Losing Our Son Changed My Perspective on Miracles

Updated: Apr 4

When I first learned I was pregnant with our third child, I was elated! We already had two amazing little girls and had been trying for this sweet little addition. Everything seemed to be falling in line.

Photo by Aubrey Becker


As expected, my excitement steadily slid into anxiety. I’m a NICU nurse and a bereavement coordinator. I know things don’t always have a happy and healthy ending. I know that babies can die, even healthy babies can and do die. Most of the time we don’t know why, and no one is immune to it.


So, when the morning sickness didn’t come, I hoped it meant we had our first baby boy on the way and a few weeks later we confirmed that. For a moment some anxiety subsided. MIRACLE.


Then at 9 weeks when I felt like I had zero pregnancy symptoms I moved up my appointment preparing to hear “I’m sorry there is no heartbeat.” But we didn’t. His little heart was strong, and all looked good. MIRACLE.


At 20 weeks, we headed to our anatomy scan eager to see our baby and hear the ultrasound technician say how amazing he was and have the doctor go through the usual reassurances with me of “try not to worry, you’re healthy, your baby is healthy and your patients’ stories aren’t your story.”


But instead, we heard “IUGR, low fluid, echogenic bowel, unable to assess due to very little baby movement, no urine.”


We needed to make an appointment with the high-risk doctor. After being given the wrong phone number to call and using my work connections, my co-worker and friend found us an appointment slot the following day. MIRACLE.


We reached out to friends, family, and our church for prayers, and boy did we get prayers. Beautiful, bold, BIG prayers were said. Prayers for a miracle.


Our miracle was supposed to be that fluid would reaccumulate and he would just be little. We would plan to monitor his growth, maybe deliver a little early and have a short NICU stay. Instead a few minutes into the scan, when it was time to check the structures of his heart she paused and said, “this is his heart.” I followed by saying “and it’s not beating.” She confirmed with “it’s not” and the room fell silent. NO miracle.


What do you do when the miracle you were expecting doesn’t come? For me? A lot of the same things I did when I did get a miracle:


Cry—Instead of tears of relief and joy they were of confusion and heartbreak.

Pray—Instead of thankfulness it was for strength and wisdom

Plan—I’m a Type A person who has a Plan A, B, C & D usually. This didn’t change that.

Prepare—Instead of preemie clothes and NICU stays it was delivery options and

memory making.


We spent 45 hours in the hospital, 18 of those with our precious and oh so tiny baby, Lawson. Looking back over the 10 days from diagnosis, to delivery, to discharge and the week preparing for his funeral I know that we did get our miracle—we got many miracles—they just changed.


When my induction and labor went on for hours, we prayed that his delicate skin would be protected. He was born with just a few and very tiny skin tears. MIRACLE.


When we tried for an amniocentesis but failed to get fluid we prayed he would be born en caul and that fluid could be obtained before we held him. (This would also take the place of an autopsy for him.) He was born en caul and fluid obtained. MIRACLE

I can quickly rattle off 7 more miracles, too.

Photo by Aubrey Becker


When we think of miracles, or at least what I thought as being a miracle, was the idea of living, surviving. In a way, that miracle still came about, only it was for us instead of our baby. We’re surviving and learning to live each day the best we know how. MIRACLE.

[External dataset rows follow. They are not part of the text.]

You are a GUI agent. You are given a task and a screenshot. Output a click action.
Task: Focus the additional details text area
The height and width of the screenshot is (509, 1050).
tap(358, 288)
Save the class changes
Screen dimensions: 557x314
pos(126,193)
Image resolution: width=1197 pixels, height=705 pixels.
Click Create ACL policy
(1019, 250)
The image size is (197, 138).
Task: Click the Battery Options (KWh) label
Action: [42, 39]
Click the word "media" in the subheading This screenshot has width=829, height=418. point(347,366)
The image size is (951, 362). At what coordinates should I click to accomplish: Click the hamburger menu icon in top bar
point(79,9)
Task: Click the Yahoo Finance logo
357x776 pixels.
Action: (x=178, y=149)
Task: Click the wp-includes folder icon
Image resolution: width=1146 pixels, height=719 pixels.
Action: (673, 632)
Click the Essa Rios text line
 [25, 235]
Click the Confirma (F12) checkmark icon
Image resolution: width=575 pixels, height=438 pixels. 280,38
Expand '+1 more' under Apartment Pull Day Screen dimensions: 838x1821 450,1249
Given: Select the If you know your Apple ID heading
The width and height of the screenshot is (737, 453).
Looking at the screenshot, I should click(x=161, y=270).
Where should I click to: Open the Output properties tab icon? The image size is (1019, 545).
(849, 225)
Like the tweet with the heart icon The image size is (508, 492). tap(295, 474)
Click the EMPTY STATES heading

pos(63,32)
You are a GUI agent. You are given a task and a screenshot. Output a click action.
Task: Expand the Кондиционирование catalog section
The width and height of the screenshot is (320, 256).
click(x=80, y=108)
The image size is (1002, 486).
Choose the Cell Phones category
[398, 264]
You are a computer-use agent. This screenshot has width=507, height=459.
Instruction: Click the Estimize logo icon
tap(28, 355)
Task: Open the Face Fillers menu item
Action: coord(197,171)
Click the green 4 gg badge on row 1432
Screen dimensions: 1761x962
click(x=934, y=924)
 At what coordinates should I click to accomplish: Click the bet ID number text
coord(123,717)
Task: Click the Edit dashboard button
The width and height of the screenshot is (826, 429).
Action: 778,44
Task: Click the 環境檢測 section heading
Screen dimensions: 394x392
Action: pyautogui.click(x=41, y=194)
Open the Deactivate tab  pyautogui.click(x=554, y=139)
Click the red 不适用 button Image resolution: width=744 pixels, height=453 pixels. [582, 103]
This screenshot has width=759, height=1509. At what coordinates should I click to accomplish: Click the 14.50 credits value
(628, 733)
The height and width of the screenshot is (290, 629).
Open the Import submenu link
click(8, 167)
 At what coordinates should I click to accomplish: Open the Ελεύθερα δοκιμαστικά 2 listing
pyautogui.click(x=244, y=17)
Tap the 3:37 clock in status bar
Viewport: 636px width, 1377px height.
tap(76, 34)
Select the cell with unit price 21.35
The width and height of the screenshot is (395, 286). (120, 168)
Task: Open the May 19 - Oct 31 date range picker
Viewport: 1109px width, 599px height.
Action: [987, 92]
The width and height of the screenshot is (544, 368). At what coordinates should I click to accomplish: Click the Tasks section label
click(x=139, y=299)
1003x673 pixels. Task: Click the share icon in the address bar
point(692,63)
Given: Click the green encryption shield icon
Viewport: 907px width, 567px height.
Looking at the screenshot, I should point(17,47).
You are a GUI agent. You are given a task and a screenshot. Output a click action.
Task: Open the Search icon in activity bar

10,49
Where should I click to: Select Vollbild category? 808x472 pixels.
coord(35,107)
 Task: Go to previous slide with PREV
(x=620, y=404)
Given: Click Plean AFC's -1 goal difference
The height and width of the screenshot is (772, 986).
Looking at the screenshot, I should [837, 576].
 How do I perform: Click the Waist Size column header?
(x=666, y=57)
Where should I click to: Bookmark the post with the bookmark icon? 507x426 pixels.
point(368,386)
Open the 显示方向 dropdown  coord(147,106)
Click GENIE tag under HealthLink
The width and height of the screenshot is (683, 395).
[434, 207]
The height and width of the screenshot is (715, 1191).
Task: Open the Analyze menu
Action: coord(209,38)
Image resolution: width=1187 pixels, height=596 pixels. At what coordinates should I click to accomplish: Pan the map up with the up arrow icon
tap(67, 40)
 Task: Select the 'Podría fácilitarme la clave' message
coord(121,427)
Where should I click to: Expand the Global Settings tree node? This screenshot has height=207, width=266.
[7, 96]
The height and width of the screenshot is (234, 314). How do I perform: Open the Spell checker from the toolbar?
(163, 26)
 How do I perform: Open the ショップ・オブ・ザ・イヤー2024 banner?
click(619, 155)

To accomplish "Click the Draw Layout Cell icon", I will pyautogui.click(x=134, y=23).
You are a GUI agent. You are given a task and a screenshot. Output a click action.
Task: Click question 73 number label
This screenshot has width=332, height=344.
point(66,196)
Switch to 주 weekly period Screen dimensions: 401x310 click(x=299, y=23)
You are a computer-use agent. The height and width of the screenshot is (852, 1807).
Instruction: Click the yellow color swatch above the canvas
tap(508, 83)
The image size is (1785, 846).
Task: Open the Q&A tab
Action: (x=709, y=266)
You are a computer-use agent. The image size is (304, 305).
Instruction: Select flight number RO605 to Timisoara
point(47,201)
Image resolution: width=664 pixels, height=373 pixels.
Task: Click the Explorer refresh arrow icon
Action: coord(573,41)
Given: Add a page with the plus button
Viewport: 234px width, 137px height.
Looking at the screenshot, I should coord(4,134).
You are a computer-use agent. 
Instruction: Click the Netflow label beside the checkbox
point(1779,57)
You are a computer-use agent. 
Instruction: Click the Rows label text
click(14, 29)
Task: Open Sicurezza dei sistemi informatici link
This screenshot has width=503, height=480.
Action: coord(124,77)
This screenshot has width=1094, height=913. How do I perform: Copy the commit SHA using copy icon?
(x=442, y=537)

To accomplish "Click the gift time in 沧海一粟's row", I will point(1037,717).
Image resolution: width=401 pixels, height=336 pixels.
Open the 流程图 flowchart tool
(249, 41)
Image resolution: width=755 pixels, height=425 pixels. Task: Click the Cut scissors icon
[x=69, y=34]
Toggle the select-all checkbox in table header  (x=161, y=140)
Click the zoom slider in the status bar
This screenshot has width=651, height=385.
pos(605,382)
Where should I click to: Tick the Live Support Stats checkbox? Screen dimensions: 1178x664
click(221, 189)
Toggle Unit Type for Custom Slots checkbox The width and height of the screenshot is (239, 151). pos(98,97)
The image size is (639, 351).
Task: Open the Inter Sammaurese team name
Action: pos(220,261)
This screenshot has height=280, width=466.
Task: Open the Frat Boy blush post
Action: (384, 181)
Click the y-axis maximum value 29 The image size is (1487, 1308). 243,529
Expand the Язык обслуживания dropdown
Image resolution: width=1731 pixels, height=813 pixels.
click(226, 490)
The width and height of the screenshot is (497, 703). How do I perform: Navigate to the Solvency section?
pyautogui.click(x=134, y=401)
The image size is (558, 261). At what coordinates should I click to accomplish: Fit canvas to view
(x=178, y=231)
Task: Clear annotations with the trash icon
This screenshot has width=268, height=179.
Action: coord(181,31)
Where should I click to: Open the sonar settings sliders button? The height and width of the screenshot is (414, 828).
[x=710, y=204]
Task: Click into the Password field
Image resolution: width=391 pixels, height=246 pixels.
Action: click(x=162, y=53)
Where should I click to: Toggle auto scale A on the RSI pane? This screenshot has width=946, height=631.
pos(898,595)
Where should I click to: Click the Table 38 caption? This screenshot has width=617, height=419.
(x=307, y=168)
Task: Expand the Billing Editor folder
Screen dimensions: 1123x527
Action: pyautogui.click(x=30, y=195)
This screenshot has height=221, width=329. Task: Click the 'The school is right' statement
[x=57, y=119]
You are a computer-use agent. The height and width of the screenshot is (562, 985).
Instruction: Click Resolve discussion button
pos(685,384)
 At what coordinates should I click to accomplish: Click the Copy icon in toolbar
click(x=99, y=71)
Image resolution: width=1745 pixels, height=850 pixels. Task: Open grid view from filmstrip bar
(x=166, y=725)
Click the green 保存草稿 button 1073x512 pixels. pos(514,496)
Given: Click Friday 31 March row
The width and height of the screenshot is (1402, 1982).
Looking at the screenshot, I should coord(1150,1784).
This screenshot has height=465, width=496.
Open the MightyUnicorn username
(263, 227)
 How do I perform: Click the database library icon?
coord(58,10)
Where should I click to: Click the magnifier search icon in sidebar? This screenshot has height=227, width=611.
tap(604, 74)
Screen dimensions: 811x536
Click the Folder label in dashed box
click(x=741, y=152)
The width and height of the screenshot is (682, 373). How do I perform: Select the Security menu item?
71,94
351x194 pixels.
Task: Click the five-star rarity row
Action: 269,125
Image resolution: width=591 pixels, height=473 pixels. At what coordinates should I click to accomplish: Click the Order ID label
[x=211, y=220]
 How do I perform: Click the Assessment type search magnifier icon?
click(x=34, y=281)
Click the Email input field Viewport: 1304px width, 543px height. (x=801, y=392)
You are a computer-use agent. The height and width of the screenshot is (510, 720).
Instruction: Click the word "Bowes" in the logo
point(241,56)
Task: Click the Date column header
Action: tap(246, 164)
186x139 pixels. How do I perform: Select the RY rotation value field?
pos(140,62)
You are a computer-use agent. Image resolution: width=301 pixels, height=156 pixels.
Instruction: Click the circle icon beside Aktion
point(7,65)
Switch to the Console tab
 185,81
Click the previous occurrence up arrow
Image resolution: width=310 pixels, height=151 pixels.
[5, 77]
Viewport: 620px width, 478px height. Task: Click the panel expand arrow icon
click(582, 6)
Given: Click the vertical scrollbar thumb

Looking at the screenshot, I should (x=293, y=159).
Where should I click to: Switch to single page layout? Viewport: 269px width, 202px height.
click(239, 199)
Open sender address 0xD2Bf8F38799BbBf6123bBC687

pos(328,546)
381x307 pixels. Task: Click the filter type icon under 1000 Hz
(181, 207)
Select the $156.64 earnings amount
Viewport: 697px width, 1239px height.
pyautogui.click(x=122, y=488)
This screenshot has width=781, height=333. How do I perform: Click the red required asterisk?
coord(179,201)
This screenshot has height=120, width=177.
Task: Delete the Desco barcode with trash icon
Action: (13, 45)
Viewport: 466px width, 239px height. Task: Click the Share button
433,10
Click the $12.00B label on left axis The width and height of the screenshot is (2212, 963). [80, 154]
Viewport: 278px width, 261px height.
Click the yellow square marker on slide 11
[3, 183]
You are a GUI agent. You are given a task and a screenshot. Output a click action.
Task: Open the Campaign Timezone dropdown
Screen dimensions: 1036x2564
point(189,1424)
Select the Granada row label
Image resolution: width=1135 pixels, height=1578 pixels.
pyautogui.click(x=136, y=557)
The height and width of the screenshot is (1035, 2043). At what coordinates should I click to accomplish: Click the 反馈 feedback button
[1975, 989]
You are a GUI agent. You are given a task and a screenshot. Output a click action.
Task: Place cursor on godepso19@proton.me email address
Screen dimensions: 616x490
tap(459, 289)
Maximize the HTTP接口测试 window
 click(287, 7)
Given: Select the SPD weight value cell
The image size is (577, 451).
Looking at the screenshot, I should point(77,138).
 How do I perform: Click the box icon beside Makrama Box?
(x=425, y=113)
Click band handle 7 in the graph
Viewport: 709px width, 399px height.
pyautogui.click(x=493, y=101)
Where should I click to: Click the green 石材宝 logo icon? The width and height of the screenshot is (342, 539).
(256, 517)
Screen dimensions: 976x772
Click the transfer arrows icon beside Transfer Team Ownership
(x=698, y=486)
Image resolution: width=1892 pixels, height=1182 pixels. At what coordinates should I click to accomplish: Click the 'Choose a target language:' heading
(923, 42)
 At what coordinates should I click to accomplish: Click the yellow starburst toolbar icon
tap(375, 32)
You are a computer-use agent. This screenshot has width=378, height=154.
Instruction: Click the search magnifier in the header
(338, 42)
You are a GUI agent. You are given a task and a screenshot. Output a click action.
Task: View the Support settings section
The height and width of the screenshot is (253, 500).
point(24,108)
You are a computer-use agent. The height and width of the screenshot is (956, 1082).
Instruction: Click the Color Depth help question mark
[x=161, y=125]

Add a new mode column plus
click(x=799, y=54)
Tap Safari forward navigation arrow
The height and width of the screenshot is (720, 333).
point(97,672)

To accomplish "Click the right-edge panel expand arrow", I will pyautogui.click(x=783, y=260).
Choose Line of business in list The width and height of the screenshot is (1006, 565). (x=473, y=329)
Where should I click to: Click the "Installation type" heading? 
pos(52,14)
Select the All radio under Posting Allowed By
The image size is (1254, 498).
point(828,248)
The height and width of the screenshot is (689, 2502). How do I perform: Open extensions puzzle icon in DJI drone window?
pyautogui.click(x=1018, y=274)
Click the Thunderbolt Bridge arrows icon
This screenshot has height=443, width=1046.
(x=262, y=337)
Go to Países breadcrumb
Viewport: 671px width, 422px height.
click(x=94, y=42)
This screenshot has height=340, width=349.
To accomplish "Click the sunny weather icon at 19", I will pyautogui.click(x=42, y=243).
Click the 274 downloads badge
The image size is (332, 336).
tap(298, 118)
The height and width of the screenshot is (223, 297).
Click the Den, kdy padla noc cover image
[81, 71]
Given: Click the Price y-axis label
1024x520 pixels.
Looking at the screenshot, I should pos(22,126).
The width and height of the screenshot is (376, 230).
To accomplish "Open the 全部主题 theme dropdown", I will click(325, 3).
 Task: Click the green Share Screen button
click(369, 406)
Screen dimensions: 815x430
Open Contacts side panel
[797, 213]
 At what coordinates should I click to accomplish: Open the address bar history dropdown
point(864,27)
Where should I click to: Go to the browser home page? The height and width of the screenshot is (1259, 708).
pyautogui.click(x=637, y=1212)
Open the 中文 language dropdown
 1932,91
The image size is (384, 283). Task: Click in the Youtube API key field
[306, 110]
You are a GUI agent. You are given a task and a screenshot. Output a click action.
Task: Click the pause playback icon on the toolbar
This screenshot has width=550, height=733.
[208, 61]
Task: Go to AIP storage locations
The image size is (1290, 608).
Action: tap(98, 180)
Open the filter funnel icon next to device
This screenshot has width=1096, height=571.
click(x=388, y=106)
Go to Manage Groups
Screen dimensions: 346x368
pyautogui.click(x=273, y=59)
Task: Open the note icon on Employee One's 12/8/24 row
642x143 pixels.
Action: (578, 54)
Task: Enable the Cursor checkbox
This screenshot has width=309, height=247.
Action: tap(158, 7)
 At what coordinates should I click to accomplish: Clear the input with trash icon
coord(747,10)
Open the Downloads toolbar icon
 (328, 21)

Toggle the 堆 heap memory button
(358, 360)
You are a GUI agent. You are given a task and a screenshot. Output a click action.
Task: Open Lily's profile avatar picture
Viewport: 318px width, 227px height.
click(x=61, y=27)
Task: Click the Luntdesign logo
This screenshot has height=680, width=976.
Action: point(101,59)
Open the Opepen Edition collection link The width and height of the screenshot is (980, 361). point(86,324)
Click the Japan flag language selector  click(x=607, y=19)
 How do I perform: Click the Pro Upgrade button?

And when Lawson gave us the opportunity to talk with his sisters about God’s love and our names being registered in Heaven, and that we will see him again and have the most beautiful reunion? MIRACLE.


I don’t know why some people get miracles and some don’t or why some hearts keep beating while others stop. There are so many things I won’t know or understand this side of Heaven, but one thing I do know is that we’ll keep praying and looking for miracles.


“There are only two ways to live your life. One is as though nothing is a miracle. The other is as though everything is a miracle.” -Albert Einstein


Thank you Aubrey Becker for sharing your story. Shared with permission.